Le jour même de son investiture, le président Donal Trump a signé plusieurs dizaines de décrets présidentiels (presidential actions et notamment executive orders), mettant fin aux politiques de diversité et d'inclusion, dites DEI (diversity equality inclusion) et engageant une réforme de l'appareil administratif, affectant en particulier des structures finançant des programmes ou recherches en lien avec les droits des femmes et l'égalité femmes-hommes.
À la suite de ces annonces, le journal américain The New York Times a compilé une liste de 200 termes dont ils ont constaté la disparition sur les sites internet gouvernementaux. Y figurent de nombreux termes liés à l'identité de genre et à la justice sociale, notamment : femmes, féminisme, stéréotypes, biais implicites, systémique, discrimination, inégalités, sous-représentation des femmes, DEI, violences fondées sur le genre, victimes, traumatisme, sexualité, préférences sexuelles, LGBT, transgenre...
Alors qu'aucune liste officielle ne semble avoir été publiée, une telle stratégie alimente une importante forme d'auto-censure. D'après les témoignages recueillis par les sénatrices, les chercheurs ainsi que les responsables de programmes sont invités par leurs institutions à réécrire tous leurs projets et demandes de financement dans un sens conforme aux orientations de la nouvelle administration, en se basant notamment sur les mots signalés comme déconseillés dans la presse et sur les réseaux sociaux. Ainsi, une chercheure française rencontrée à New York a exprimé ses craintes quant à la poursuite de ses recherches portant sur le cancer de l'endomètre et les différences entre femmes noires et femmes blanches s'agissant de cette pathologie.
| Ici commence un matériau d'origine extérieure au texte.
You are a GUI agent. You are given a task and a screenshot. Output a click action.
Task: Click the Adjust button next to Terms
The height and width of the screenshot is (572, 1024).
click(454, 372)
Afin d'éviter tout risque et de maximiser leurs chances de continuer à bénéficier de financements, des acteurs pourtant favorables à des programmes ou recherches en faveur des droits des femmes ou de l'égalité femmes-hommes peuvent avoir eux-mêmes une vision extensive du champ des termes à ne plus employer.
Plusieurs milliards de dollars d'aides publiques fédérales (subventions, allocations et aides d'urgence notamment) ont été réévalués à l'aune des nouvelles priorités politiques de l'administration Trump, avec des conséquences aux États-Unis mais aussi à l'étranger.
Dans ce cadre, le 10 mars 2025, le Secrétaire d'État américain, Marco Rubio, a annoncé la suppression de 83 % des programmes de l'USAID, l'Agence pour le développement international, premier contributeur à l'aide publique au développement dans le monde.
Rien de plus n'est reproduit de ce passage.